In Chinese chronicles, the Hephthalites are called Yanda or Ye-ti-i-li-do, while older Chinese sources of c. 125 AD call them Hoa or Hoa-tun and describe them as a tribe living beyond the Great Wall in Dzungaria.[4] Elsewhere they were called the "White Huns", known to the Greeks as Ephthalite, Abdel or Avdel, to the Indians as Sveta Huna ("white Huns"), Chionite or Turushka,[5] to the Armenians as Haital, and to the Persians and Arabs as Haytal or Hayatila, while their Bactrian name is ηβοδαλο (Ebodalo).[2] According to most specialist scholars, the spoken language of the Hephthalites was an East Iranian language but different from the Bactrian language that was utilized as the "official language" and minted on coins.[6][7][8] They may be the eponymous ancestors of the modern Pashtun tribal union of the Abdali, the largest tribal union in Afghanistan.

Etymology

Although the Hephtalite Empire was known in China as Yanda (嚈噠), Chinese chroniclers recognized this designated the leaders of the empire.
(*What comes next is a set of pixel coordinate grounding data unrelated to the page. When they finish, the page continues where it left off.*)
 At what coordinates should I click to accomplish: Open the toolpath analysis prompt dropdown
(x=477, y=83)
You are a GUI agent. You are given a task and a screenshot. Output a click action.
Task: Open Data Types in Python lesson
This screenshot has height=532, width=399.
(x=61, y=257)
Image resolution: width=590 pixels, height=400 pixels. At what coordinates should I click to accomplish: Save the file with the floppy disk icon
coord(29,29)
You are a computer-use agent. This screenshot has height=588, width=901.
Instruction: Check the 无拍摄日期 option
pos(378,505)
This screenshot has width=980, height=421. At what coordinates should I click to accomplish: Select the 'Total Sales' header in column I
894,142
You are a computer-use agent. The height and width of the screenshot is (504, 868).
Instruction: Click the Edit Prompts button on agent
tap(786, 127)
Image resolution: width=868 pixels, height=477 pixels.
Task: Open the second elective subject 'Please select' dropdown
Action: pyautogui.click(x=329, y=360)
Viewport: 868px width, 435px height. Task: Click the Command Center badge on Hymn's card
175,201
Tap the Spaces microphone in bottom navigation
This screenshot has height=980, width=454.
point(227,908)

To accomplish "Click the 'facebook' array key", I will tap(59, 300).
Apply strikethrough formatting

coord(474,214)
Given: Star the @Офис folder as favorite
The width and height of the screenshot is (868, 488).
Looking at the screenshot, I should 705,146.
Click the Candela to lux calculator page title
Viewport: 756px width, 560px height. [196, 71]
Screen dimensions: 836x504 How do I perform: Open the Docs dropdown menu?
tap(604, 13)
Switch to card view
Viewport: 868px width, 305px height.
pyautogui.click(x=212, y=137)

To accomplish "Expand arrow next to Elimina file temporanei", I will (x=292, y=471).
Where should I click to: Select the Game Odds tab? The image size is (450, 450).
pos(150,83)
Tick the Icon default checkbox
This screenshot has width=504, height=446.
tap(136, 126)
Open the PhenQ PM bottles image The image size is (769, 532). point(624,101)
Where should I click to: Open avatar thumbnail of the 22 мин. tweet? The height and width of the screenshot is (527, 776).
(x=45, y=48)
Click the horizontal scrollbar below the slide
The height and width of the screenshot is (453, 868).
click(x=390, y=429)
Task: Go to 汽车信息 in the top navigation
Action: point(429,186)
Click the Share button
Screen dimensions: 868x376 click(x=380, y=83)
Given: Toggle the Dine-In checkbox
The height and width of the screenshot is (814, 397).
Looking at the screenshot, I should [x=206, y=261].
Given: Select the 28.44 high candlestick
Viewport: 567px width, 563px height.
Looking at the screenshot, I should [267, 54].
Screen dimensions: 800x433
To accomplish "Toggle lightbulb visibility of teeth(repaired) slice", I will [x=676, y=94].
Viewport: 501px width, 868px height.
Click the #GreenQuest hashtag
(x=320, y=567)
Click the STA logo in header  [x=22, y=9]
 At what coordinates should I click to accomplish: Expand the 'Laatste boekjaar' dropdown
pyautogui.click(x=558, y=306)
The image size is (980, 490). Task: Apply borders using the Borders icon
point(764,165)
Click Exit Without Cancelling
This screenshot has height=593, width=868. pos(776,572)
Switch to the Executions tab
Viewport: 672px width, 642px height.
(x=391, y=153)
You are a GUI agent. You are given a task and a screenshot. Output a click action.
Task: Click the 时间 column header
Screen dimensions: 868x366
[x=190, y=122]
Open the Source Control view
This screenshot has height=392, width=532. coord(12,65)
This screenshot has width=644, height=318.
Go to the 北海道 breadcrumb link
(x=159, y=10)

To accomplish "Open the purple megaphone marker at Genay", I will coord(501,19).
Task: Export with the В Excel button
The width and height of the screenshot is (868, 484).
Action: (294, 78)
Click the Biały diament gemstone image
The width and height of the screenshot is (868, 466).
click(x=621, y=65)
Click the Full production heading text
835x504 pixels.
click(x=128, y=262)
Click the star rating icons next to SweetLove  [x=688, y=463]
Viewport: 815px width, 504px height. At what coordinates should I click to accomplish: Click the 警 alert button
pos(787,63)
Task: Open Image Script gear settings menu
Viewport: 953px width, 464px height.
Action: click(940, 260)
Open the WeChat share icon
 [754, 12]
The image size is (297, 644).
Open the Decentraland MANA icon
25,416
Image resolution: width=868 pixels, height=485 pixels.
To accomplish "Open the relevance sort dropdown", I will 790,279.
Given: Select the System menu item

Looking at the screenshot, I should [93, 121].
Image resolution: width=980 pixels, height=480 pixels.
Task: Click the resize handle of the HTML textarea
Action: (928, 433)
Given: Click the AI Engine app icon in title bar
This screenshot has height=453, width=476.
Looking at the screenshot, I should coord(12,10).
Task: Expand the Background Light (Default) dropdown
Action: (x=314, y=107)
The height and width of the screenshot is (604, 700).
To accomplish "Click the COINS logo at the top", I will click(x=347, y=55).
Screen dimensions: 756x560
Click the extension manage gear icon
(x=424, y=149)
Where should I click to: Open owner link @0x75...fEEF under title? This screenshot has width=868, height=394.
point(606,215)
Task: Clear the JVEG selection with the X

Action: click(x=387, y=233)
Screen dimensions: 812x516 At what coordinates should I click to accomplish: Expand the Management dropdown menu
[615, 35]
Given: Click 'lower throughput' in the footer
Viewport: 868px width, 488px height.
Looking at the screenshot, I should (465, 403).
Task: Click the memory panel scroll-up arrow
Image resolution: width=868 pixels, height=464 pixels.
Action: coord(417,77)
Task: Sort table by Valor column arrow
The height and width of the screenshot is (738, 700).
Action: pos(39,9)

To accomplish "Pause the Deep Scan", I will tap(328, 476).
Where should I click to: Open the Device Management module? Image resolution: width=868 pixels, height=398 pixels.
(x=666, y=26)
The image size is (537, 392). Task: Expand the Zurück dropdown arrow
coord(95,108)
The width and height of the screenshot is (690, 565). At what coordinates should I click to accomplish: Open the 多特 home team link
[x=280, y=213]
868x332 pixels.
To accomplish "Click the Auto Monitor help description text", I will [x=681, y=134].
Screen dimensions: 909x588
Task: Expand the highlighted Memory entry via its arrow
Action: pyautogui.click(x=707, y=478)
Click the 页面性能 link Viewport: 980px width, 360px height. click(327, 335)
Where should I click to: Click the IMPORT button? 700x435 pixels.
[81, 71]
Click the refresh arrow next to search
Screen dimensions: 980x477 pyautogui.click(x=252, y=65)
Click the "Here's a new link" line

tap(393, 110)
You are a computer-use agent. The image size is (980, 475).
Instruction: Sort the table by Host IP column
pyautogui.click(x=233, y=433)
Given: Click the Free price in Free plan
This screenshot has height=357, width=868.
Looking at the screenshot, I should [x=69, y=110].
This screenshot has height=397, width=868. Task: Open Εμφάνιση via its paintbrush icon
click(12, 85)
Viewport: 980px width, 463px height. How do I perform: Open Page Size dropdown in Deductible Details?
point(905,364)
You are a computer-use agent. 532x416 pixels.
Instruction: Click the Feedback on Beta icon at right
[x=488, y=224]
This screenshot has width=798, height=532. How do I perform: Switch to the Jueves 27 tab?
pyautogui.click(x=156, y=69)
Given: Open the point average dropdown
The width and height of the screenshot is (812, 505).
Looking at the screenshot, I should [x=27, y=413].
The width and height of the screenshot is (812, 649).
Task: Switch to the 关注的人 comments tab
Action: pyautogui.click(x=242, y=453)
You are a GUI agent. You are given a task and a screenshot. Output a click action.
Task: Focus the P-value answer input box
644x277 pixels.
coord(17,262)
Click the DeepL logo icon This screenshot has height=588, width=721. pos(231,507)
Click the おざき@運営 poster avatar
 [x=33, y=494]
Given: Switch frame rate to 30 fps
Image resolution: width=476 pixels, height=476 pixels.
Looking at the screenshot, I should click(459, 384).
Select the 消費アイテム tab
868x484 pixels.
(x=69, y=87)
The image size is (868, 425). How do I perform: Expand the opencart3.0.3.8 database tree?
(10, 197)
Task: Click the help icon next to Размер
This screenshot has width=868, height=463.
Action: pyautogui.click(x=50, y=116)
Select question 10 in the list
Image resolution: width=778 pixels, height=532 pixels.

The same sources document that the main tribe called themselves Uar (滑).[9] The modern Chinese variation Yanda has been given various Latinised renderings such as "Yeda", although the corresponding Cantonese and Korean pronunciation Yiptat and Yeoptal (엽달) is more compatible with the Greek Hephthalite.

According to B.A. Litvinsky, the names of the Hephtalite rulers used in the Shahnameh are Iranian.[10] According to Xavier Tremblay, one of the Hephthalite rulers was named "Khingila", which has the same root as the Sogdian word xnγr and the Wakhi word xiŋgār, meaning "sword". The name "Mihirakula" is thought to be derived from mithra-kula which is Iranian for "the Sun family", with kula having the same root as Pashto kul, "family". "Toramāna" is also considered to have an Iranian origin. Accordingly, in Sanskrit, mihira-kula would mean the "kul (family) of mihira (Sun)", although mihira is not purely Sanskrit but is a borrowing from Middle Iranian mihr.[11] Janos Harmatta gives the translation "Mithra's Begotten" and also supports the Iranian theory.[12]

Origins

Hephthalite coin of King Lakhana of Udyana, 5th century, legend: "Raja Lakhana (udaya) ditya".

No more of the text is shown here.